Word for word, copy every line of the data.

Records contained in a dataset
-*-

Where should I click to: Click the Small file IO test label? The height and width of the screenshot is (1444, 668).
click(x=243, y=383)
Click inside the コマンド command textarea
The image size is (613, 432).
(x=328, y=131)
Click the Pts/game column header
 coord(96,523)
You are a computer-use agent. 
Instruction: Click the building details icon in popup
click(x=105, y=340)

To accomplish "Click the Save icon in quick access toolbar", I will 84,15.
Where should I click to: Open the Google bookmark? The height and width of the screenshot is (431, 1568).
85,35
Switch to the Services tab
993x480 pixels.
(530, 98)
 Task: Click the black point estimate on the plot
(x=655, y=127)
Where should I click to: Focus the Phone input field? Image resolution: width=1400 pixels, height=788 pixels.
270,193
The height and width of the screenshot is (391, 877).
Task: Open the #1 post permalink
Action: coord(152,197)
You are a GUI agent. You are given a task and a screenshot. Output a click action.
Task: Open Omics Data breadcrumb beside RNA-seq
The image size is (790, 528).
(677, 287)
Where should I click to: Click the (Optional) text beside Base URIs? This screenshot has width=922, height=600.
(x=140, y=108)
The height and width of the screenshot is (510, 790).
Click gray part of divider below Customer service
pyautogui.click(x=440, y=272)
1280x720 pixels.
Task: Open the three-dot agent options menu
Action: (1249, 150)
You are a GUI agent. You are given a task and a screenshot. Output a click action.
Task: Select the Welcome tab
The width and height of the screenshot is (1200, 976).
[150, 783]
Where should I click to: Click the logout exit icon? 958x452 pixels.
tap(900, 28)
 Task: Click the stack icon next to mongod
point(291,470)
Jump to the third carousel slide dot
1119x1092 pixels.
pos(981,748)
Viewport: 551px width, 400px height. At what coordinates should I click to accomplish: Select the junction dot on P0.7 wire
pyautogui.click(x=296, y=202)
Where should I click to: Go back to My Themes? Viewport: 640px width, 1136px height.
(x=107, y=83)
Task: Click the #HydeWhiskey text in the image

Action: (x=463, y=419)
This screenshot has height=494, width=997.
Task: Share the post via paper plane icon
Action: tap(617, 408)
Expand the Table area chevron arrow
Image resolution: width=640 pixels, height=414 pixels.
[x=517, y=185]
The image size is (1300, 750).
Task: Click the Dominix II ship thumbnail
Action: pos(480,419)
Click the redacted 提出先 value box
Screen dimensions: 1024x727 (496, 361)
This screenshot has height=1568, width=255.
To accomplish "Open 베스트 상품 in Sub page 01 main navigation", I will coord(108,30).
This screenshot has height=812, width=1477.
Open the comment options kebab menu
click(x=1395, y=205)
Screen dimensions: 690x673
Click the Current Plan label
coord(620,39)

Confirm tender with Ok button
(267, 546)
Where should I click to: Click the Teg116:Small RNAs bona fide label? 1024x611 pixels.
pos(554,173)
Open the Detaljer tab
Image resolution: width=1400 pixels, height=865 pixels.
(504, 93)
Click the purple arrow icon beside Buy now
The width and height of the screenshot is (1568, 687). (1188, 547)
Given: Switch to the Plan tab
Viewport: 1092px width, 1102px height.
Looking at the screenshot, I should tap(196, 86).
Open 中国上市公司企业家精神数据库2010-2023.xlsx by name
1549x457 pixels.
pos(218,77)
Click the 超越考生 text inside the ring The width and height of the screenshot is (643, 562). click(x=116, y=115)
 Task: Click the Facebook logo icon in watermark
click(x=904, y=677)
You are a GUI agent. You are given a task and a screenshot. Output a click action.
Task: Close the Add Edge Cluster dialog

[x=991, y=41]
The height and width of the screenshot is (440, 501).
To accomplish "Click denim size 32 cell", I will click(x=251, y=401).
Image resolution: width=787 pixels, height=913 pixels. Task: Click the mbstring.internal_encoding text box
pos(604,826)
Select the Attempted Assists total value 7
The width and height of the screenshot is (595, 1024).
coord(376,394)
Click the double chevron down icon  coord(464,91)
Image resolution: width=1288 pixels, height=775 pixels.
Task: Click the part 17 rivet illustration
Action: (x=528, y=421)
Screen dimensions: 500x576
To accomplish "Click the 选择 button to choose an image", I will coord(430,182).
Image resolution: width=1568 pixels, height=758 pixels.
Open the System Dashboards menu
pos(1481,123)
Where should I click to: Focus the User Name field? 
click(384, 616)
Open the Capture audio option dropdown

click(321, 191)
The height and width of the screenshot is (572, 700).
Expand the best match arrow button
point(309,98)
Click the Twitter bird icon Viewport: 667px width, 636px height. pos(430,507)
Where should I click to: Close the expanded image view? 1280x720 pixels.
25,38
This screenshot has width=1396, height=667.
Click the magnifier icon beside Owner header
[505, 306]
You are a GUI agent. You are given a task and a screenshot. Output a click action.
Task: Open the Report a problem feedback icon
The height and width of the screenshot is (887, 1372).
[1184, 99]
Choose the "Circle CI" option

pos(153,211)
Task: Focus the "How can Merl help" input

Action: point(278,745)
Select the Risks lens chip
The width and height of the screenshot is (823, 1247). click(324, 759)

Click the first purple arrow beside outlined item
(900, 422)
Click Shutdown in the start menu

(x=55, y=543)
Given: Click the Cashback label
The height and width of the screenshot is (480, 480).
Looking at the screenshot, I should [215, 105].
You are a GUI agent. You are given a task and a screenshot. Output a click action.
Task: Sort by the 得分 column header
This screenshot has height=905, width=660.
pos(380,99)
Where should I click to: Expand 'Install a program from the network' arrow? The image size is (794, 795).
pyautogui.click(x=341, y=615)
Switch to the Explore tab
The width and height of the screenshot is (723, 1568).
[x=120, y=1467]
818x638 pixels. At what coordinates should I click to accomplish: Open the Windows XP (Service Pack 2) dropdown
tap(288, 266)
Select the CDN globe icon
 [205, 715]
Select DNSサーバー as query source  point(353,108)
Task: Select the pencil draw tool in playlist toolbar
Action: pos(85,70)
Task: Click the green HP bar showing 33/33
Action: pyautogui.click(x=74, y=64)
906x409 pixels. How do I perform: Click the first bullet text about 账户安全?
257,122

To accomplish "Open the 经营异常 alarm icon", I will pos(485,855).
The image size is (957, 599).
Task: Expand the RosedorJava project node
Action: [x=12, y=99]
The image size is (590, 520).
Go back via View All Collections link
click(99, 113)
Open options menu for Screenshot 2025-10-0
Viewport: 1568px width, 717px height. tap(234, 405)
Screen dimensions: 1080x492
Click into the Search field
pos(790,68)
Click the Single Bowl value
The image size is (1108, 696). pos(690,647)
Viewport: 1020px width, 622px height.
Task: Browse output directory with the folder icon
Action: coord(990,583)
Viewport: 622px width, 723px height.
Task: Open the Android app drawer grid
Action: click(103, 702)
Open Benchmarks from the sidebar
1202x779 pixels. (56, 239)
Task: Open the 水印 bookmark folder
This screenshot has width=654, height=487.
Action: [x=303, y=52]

-*-

**Result of this exercise:**
Where should I click to: Click the Small file IO test label? The height and width of the screenshot is (1444, 668).
click(x=243, y=383)
Click inside the コマンド command textarea
The image size is (613, 432).
(x=328, y=131)
Click the Pts/game column header
 coord(96,523)
You are a computer-use agent. 
Instruction: Click the building details icon in popup
click(x=105, y=340)

To accomplish "Click the Save icon in quick access toolbar", I will 84,15.
Where should I click to: Open the Google bookmark? The height and width of the screenshot is (431, 1568).
85,35
Switch to the Services tab
993x480 pixels.
(530, 98)
 Task: Click the black point estimate on the plot
(x=655, y=127)
Where should I click to: Focus the Phone input field? Image resolution: width=1400 pixels, height=788 pixels.
270,193
The height and width of the screenshot is (391, 877).
Task: Open the #1 post permalink
Action: coord(152,197)
You are a GUI agent. You are given a task and a screenshot. Output a click action.
Task: Open Omics Data breadcrumb beside RNA-seq
The image size is (790, 528).
(677, 287)
Where should I click to: Click the (Optional) text beside Base URIs? This screenshot has width=922, height=600.
(x=140, y=108)
The height and width of the screenshot is (510, 790).
Click gray part of divider below Customer service
pyautogui.click(x=440, y=272)
1280x720 pixels.
Task: Open the three-dot agent options menu
Action: (1249, 150)
You are a GUI agent. You are given a task and a screenshot. Output a click action.
Task: Select the Welcome tab
The width and height of the screenshot is (1200, 976).
[150, 783]
Where should I click to: Click the logout exit icon? 958x452 pixels.
tap(900, 28)
 Task: Click the stack icon next to mongod
point(291,470)
Jump to the third carousel slide dot
1119x1092 pixels.
pos(981,748)
Viewport: 551px width, 400px height. At what coordinates should I click to accomplish: Select the junction dot on P0.7 wire
pyautogui.click(x=296, y=202)
Where should I click to: Go back to My Themes? Viewport: 640px width, 1136px height.
(x=107, y=83)
Task: Click the #HydeWhiskey text in the image

Action: (x=463, y=419)
This screenshot has height=494, width=997.
Task: Share the post via paper plane icon
Action: tap(617, 408)
Expand the Table area chevron arrow
Image resolution: width=640 pixels, height=414 pixels.
[x=517, y=185]
The image size is (1300, 750).
Task: Click the Dominix II ship thumbnail
Action: pos(480,419)
Click the redacted 提出先 value box
Screen dimensions: 1024x727 (496, 361)
This screenshot has height=1568, width=255.
To accomplish "Open 베스트 상품 in Sub page 01 main navigation", I will coord(108,30).
This screenshot has height=812, width=1477.
Open the comment options kebab menu
click(x=1395, y=205)
Screen dimensions: 690x673
Click the Current Plan label
coord(620,39)

Confirm tender with Ok button
(267, 546)
Where should I click to: Click the Teg116:Small RNAs bona fide label? 1024x611 pixels.
pos(554,173)
Open the Detaljer tab
Image resolution: width=1400 pixels, height=865 pixels.
(504, 93)
Click the purple arrow icon beside Buy now
The width and height of the screenshot is (1568, 687). (1188, 547)
Given: Switch to the Plan tab
Viewport: 1092px width, 1102px height.
Looking at the screenshot, I should tap(196, 86).
Open 中国上市公司企业家精神数据库2010-2023.xlsx by name
1549x457 pixels.
pos(218,77)
Click the 超越考生 text inside the ring The width and height of the screenshot is (643, 562). click(x=116, y=115)
 Task: Click the Facebook logo icon in watermark
click(x=904, y=677)
You are a GUI agent. You are given a task and a screenshot. Output a click action.
Task: Close the Add Edge Cluster dialog

[x=991, y=41]
The height and width of the screenshot is (440, 501).
To accomplish "Click denim size 32 cell", I will click(x=251, y=401).
Image resolution: width=787 pixels, height=913 pixels. Task: Click the mbstring.internal_encoding text box
pos(604,826)
Select the Attempted Assists total value 7
The width and height of the screenshot is (595, 1024).
coord(376,394)
Click the double chevron down icon  coord(464,91)
Image resolution: width=1288 pixels, height=775 pixels.
Task: Click the part 17 rivet illustration
Action: (x=528, y=421)
Screen dimensions: 500x576
To accomplish "Click the 选择 button to choose an image", I will coord(430,182).
Image resolution: width=1568 pixels, height=758 pixels.
Open the System Dashboards menu
pos(1481,123)
Where should I click to: Focus the User Name field? 
click(384, 616)
Open the Capture audio option dropdown

click(321, 191)
The height and width of the screenshot is (572, 700).
Expand the best match arrow button
point(309,98)
Click the Twitter bird icon Viewport: 667px width, 636px height. pos(430,507)
Where should I click to: Close the expanded image view? 1280x720 pixels.
25,38
This screenshot has width=1396, height=667.
Click the magnifier icon beside Owner header
[505, 306]
You are a GUI agent. You are given a task and a screenshot. Output a click action.
Task: Open the Report a problem feedback icon
The height and width of the screenshot is (887, 1372).
[1184, 99]
Choose the "Circle CI" option

pos(153,211)
Task: Focus the "How can Merl help" input

Action: point(278,745)
Select the Risks lens chip
The width and height of the screenshot is (823, 1247). click(324, 759)

Click the first purple arrow beside outlined item
(900, 422)
Click Shutdown in the start menu

(x=55, y=543)
Given: Click the Cashback label
The height and width of the screenshot is (480, 480).
Looking at the screenshot, I should [215, 105].
You are a GUI agent. You are given a task and a screenshot. Output a click action.
Task: Sort by the 得分 column header
This screenshot has height=905, width=660.
pos(380,99)
Where should I click to: Expand 'Install a program from the network' arrow? The image size is (794, 795).
pyautogui.click(x=341, y=615)
Switch to the Explore tab
The width and height of the screenshot is (723, 1568).
[x=120, y=1467]
818x638 pixels. At what coordinates should I click to accomplish: Open the Windows XP (Service Pack 2) dropdown
tap(288, 266)
Select the CDN globe icon
 [205, 715]
Select DNSサーバー as query source  point(353,108)
Task: Select the pencil draw tool in playlist toolbar
Action: pos(85,70)
Task: Click the green HP bar showing 33/33
Action: pyautogui.click(x=74, y=64)
906x409 pixels. How do I perform: Click the first bullet text about 账户安全?
257,122

To accomplish "Open the 经营异常 alarm icon", I will pos(485,855).
The image size is (957, 599).
Task: Expand the RosedorJava project node
Action: [x=12, y=99]
The image size is (590, 520).
Go back via View All Collections link
click(99, 113)
Open options menu for Screenshot 2025-10-0
Viewport: 1568px width, 717px height. tap(234, 405)
Screen dimensions: 1080x492
Click into the Search field
pos(790,68)
Click the Single Bowl value
The image size is (1108, 696). pos(690,647)
Viewport: 1020px width, 622px height.
Task: Browse output directory with the folder icon
Action: coord(990,583)
Viewport: 622px width, 723px height.
Task: Open the Android app drawer grid
Action: click(103, 702)
Open Benchmarks from the sidebar
1202x779 pixels. (56, 239)
Task: Open the 水印 bookmark folder
This screenshot has width=654, height=487.
Action: [x=303, y=52]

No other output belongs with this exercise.